Edit the data starting at the line containing "You are a computer-use agent." and ending at the line containing "Action: click(146, 502)", replacing "Instruction" with "Goal" and leaving everything else unchanged. Omit the pictures from your answer.

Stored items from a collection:
** begin **
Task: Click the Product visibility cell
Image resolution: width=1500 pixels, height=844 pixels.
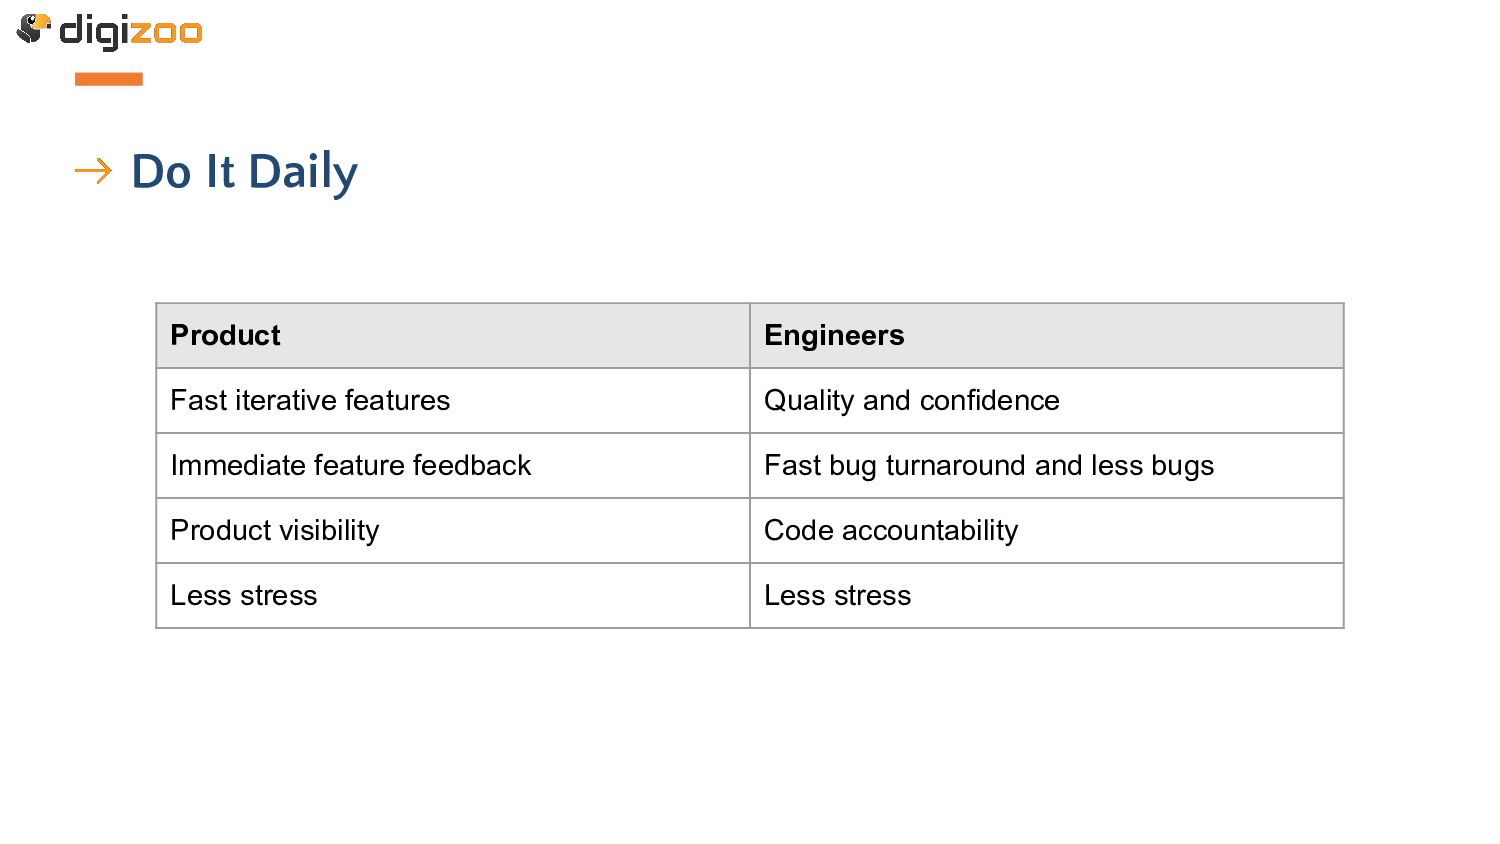Action: (453, 531)
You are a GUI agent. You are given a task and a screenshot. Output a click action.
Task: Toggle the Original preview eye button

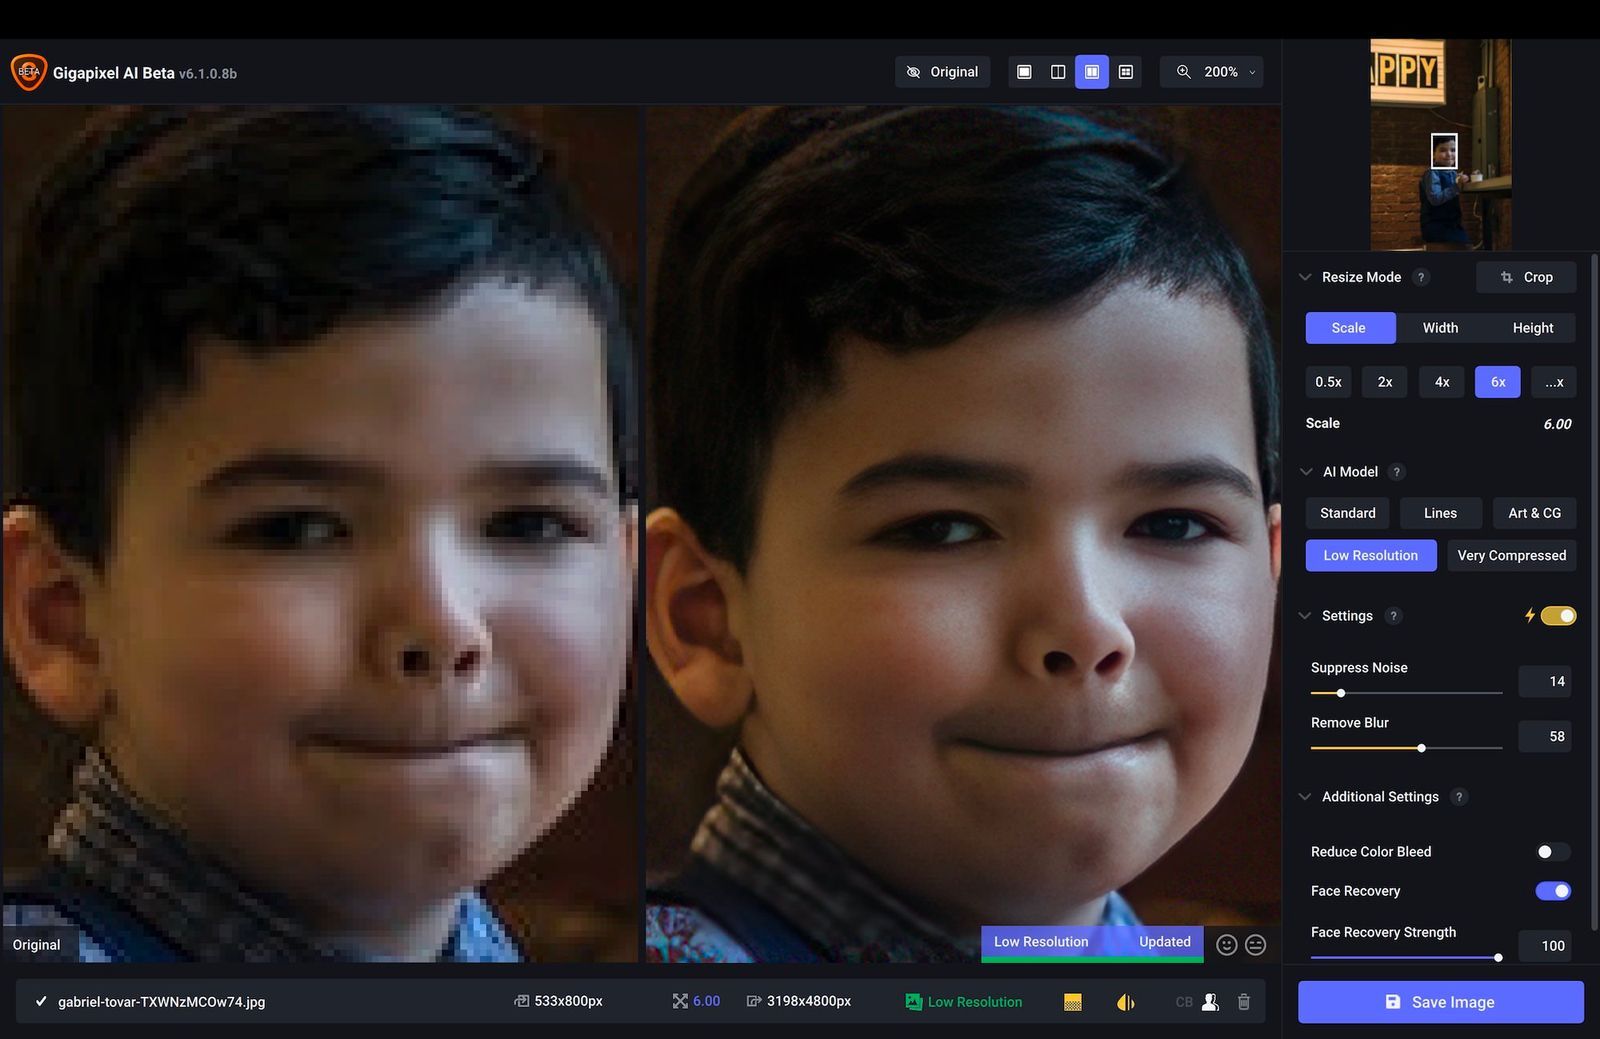(x=941, y=71)
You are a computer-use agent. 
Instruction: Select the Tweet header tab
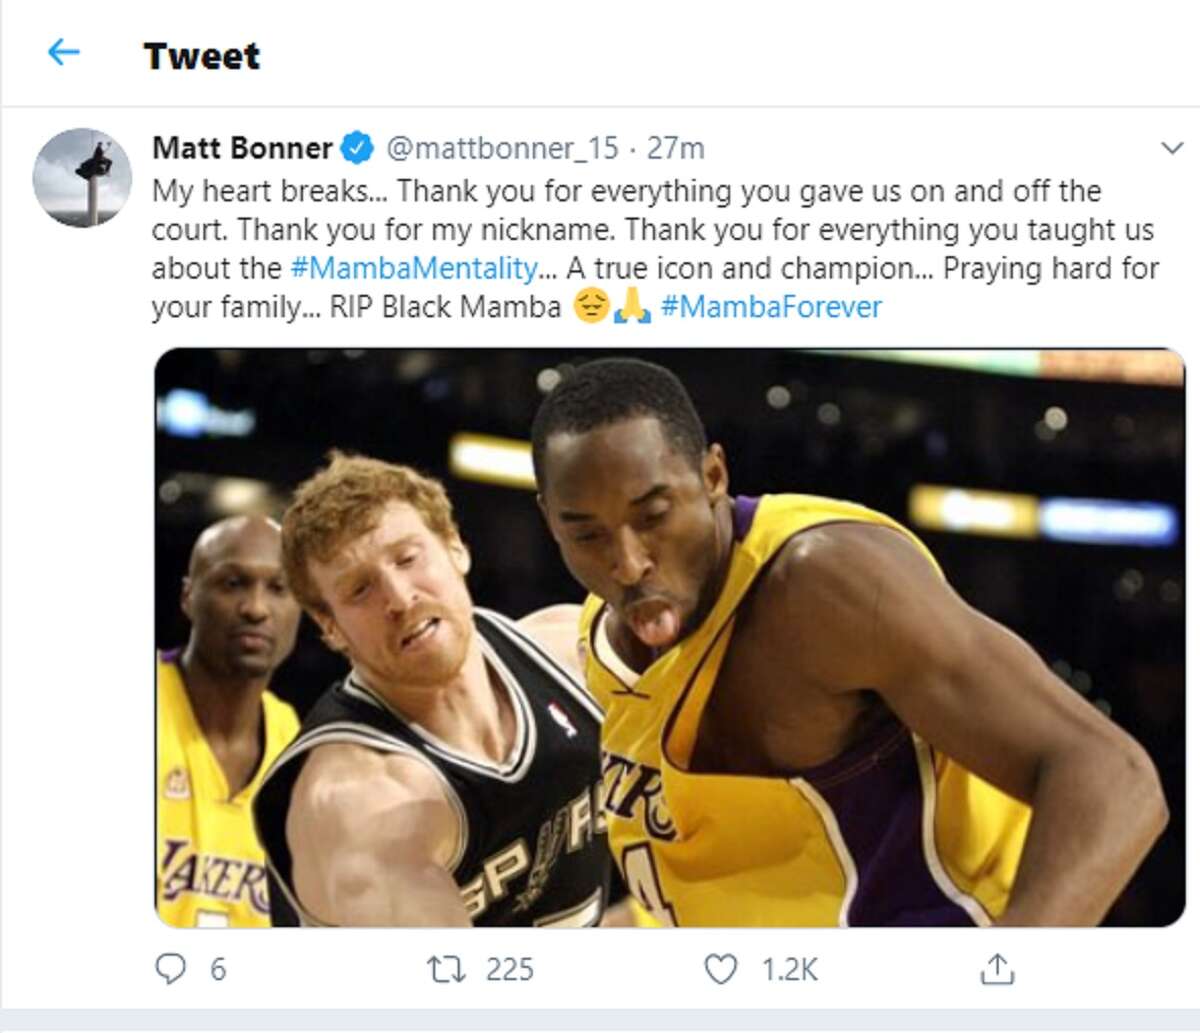coord(203,56)
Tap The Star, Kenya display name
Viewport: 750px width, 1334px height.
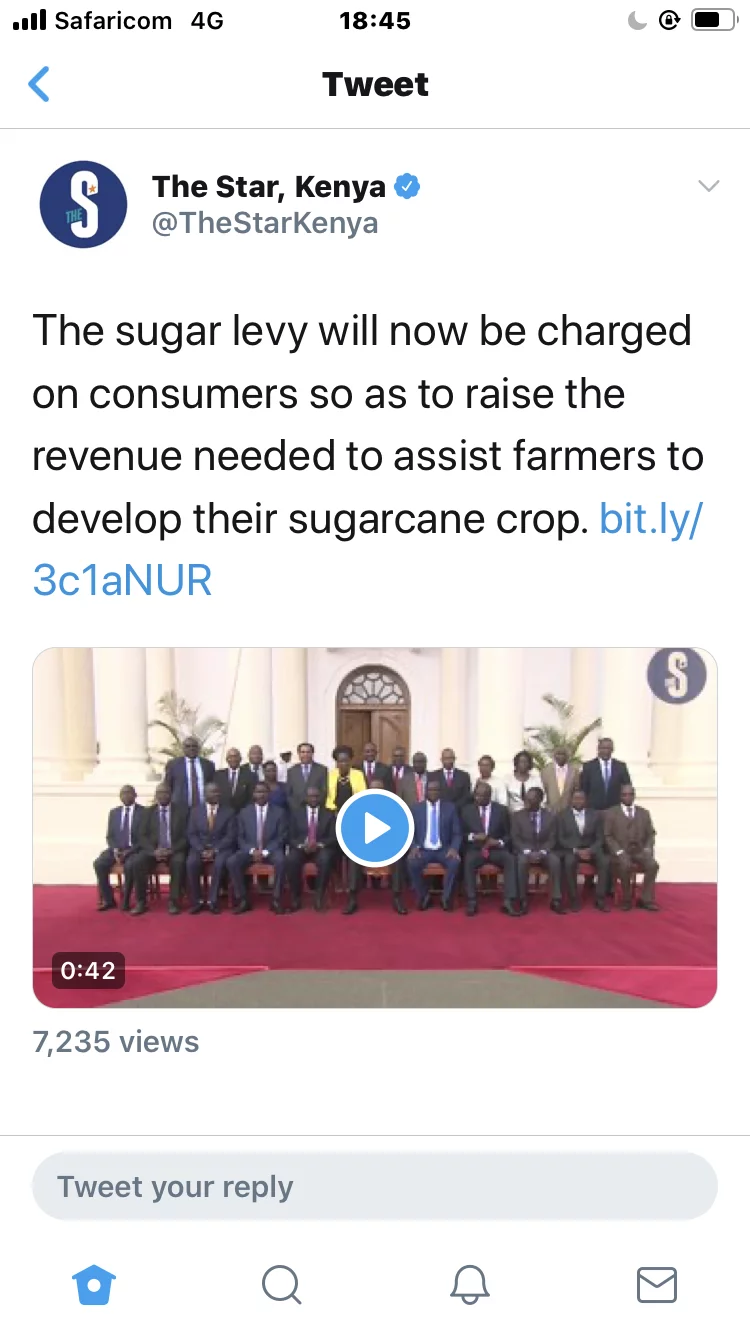point(268,186)
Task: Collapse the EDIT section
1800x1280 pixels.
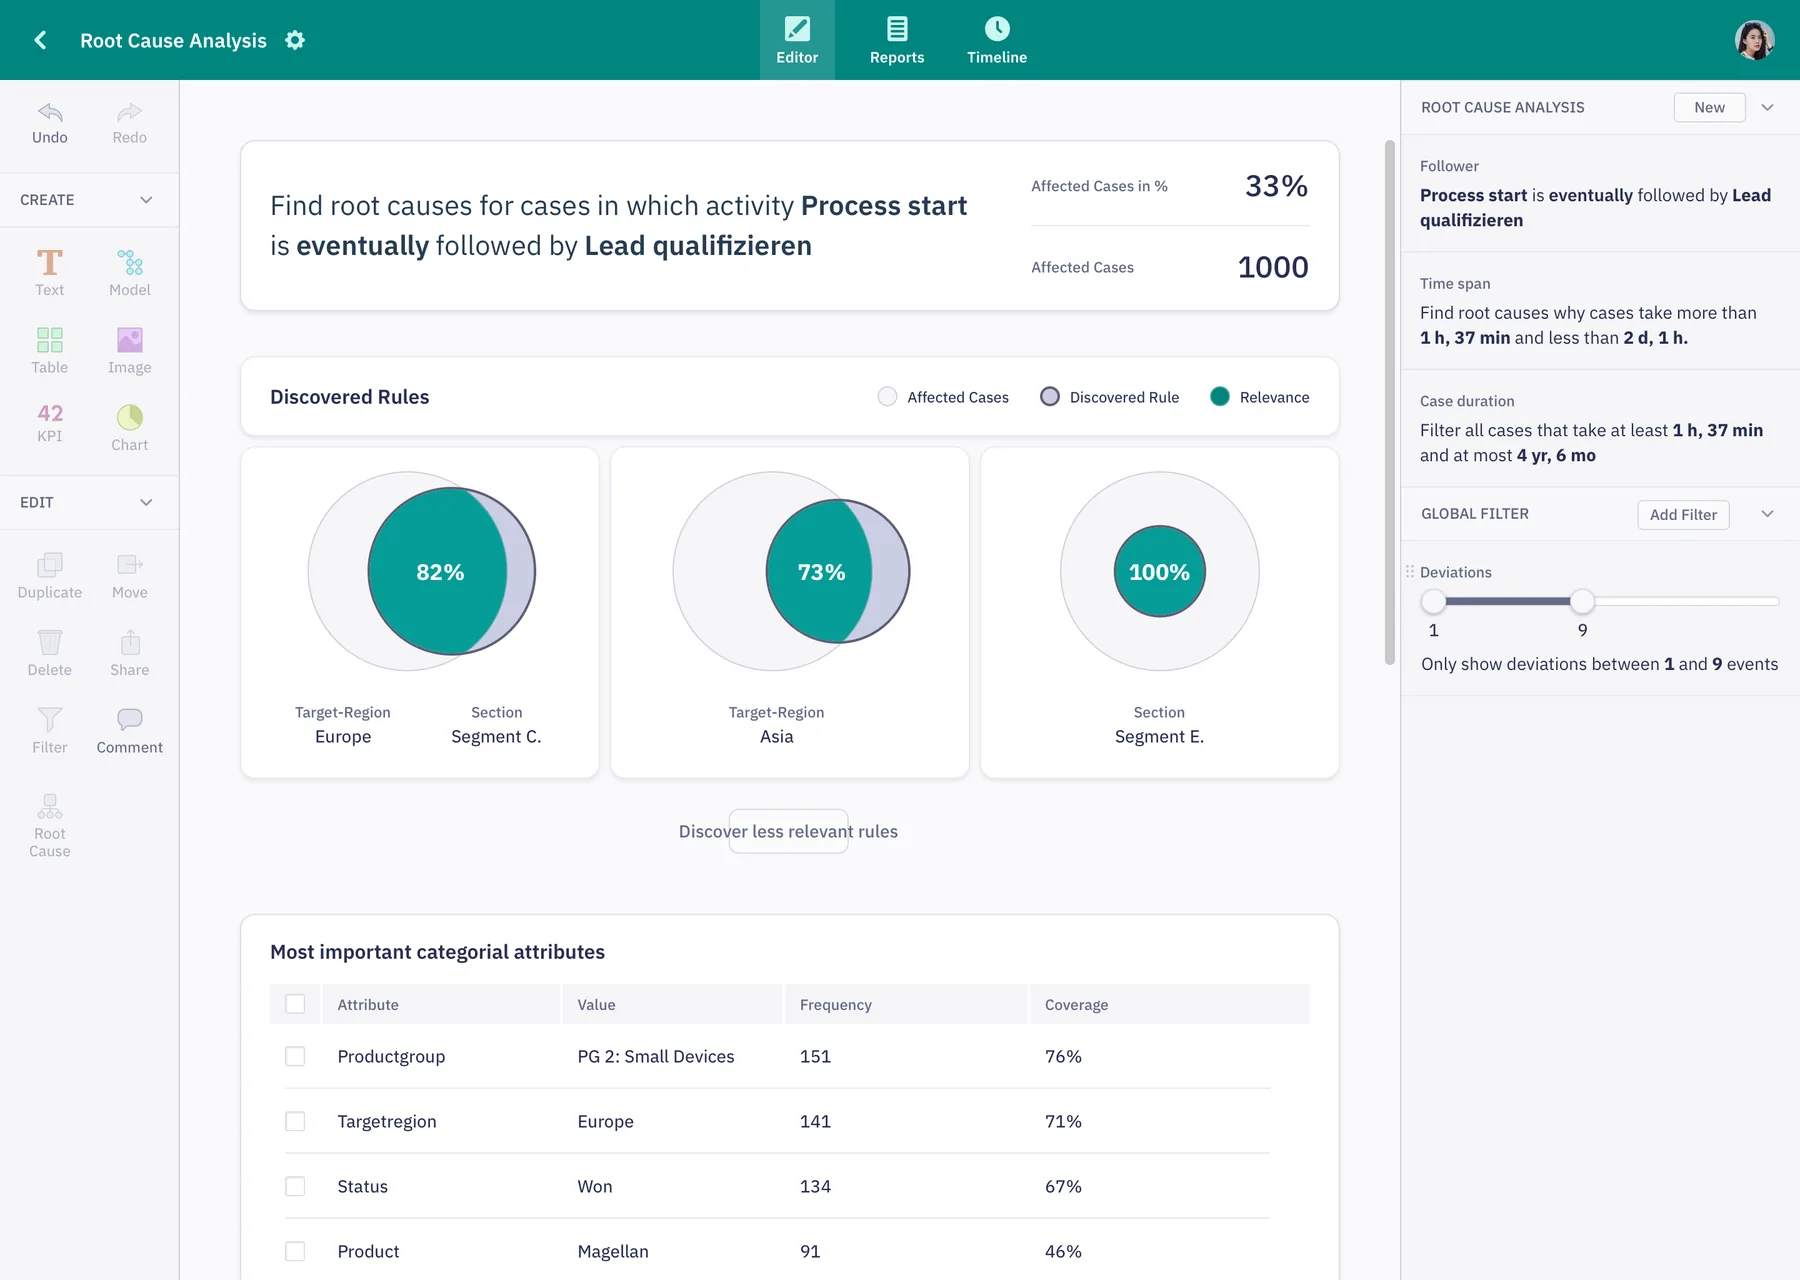Action: click(146, 502)
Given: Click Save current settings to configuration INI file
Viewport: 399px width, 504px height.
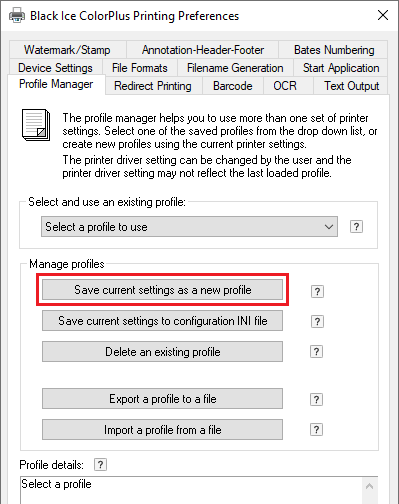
** end **
OUTPUT FOR THIS EXERCISE:
You are a computer-use agent. 
Goal: Select the Tweet header tab
coord(203,56)
Tap The Star, Kenya display name
Viewport: 750px width, 1334px height.
point(268,186)
Task: Collapse the EDIT section
1800x1280 pixels.
Action: click(146, 502)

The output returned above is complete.